In 2025, Betancourt was commissioned to write a new arrangement on his TASPO Story composition, to be performed at the Southbank Centre 75 years after his 1951 on the South Bank for the Festival of Britain. To be performed posthumously in July 2026 as part of a steel pan festival on the South Bank, the work is written for a specially commissioned festival band of steel pan performers.

==Death==
Betancourt died on 3 June 2026, at the age of 96.

==Awards==
Honours and awards that Betancourt received included: in 1993 Trinidad and Tobago’s Scarlet Ibis award. A University of East London Honorary Fellowship in 1996, a membership of the FRSA for his commitment in promoting steelpan culture throughout the United Kingdom, and pioneering steelpan projects in English schools and in the same year, the New York Sunshine Award.

Betancourt was appointed a Member of the Most Excellent Order of the British Empire (MBE) in the New Year Honours 2002 "for services to the steel band movement". In 2004 he received a Fellowship of the Royal Society, in 2006 a Pantrinbago Pioneer award, in 2010 Pan Jazz Life Time Achievement, 2011 Pan Trinbago Commemorative Plaque for Life Time Achievement.

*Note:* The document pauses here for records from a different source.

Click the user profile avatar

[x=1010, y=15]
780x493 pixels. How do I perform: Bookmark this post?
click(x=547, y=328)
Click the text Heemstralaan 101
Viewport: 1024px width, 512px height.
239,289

In 2012, on the occasion of the Trinidad and Tobago Independence Jubilee celebrations, he was a recipient of one of the Arts awards recognising citizens who made a positive contribution to the promotion and development of Trinidad and Tobago in the United Kingdom during the past 50 years, given at a gala dinner in London hosted by High Commissioner Garvin Nicholas.

In February 2018, Sterling Betancourt recorded his latest calypso, "Brexit Bacchanal Story", with Dik Cadbury singer/guitar/bass guitar/violin, Tamla Batra on steelpan and piano and Betancourt on steel drum and percussion.